2. Practice a relaxing bedtime ritual. A relaxing, routine activity right before bedtime conducted away from bright lights helps separate your sleep time from activities that can cause excitement, stress or anxiety which can make it more difficult to fall asleep, get sound and deep sleep or remain asleep.
3. If you have trouble sleeping, avoid naps, especially in the afternoon. Power napping may help you get through the day, but if you find that you can't fall asleep at bedtime, eliminating even short catnaps may help.
4. Exercise daily. Vigorous exercise is best, but even light exercise is better than no activity. Exercise at any time of day, but not at the expense of your sleep.

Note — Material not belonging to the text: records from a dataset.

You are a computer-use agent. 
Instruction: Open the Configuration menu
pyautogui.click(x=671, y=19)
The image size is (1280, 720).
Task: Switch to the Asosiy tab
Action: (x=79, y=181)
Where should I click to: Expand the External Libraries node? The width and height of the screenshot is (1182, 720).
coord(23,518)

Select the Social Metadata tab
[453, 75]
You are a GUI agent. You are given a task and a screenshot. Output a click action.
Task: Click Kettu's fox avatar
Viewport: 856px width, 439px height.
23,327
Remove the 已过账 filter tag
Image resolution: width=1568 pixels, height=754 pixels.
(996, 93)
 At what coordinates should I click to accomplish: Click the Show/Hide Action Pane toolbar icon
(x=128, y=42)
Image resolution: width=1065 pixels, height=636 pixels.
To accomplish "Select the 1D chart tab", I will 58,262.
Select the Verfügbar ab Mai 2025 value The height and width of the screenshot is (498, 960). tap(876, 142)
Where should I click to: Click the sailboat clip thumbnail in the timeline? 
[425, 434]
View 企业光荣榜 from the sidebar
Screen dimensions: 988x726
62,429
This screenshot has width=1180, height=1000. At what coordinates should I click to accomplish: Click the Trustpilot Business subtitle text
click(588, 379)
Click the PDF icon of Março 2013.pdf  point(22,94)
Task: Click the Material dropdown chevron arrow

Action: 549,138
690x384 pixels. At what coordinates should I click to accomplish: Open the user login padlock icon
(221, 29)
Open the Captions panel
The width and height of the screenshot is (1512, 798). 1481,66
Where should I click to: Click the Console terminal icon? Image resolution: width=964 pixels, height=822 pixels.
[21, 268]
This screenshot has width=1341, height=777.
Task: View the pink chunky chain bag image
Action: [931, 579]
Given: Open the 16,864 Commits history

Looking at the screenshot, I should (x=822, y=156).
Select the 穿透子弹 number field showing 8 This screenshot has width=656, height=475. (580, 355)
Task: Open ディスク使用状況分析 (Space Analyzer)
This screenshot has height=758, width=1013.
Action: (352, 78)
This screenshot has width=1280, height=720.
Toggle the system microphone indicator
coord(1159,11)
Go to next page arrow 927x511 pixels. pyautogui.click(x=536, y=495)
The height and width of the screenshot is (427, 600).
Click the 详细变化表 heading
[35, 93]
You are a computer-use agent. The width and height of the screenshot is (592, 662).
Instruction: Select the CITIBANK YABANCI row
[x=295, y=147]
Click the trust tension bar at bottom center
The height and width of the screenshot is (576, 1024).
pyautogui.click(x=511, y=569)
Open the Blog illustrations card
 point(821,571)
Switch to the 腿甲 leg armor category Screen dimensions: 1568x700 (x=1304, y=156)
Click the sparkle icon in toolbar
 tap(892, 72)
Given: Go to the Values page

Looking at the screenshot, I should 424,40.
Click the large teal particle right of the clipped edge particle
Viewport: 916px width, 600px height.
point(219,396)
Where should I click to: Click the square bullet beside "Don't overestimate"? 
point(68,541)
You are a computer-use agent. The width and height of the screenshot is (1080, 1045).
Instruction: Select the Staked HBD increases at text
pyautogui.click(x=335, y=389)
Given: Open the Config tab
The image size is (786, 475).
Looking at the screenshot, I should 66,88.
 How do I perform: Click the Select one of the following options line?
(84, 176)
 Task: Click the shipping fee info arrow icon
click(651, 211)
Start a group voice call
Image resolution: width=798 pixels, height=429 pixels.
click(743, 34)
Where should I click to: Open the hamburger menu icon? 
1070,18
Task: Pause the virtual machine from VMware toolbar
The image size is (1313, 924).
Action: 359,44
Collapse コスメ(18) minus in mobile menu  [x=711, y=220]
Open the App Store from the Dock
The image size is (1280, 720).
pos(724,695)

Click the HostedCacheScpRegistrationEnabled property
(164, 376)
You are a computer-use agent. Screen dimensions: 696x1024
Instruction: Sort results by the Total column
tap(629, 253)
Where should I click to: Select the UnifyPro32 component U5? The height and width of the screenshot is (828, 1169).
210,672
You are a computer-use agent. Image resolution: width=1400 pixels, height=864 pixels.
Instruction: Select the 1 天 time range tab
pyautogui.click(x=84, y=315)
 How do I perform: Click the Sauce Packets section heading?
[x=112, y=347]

5. Evaluate your room. Design your sleep environment to establish the conditions you need for sleep. Your bedroom should be cool – between 60 and 67 degrees. Your bedroom should also be free from any noise that can disturb your sleep. Finally, your bedroom should be free from any light. Check your room for noises or other distractions. This includes a bed partner's sleep disruptions such as snoring. Consider using blackout curtains, eye shades, ear plugs, "white noise" machines, humidifiers, fans and other devices.
6. Sleep on a comfortable mattress and pillows. Make sure your mattress is comfortable and supportive. The one you have been using for years may have exceeded its life expectancy – about 9 or 10 years for most good quality mattresses. Have comfortable pillows and make the room attractive and inviting for sleep but also free of allergens that might affect you and objects that might cause you to slip or fall if you have to get up during the night.
7. Use bright light to help manage your circadian rhythms. Avoid bright light in the evening and expose yourself to sunlight in the morning. This will keep your circadian rhythms in check.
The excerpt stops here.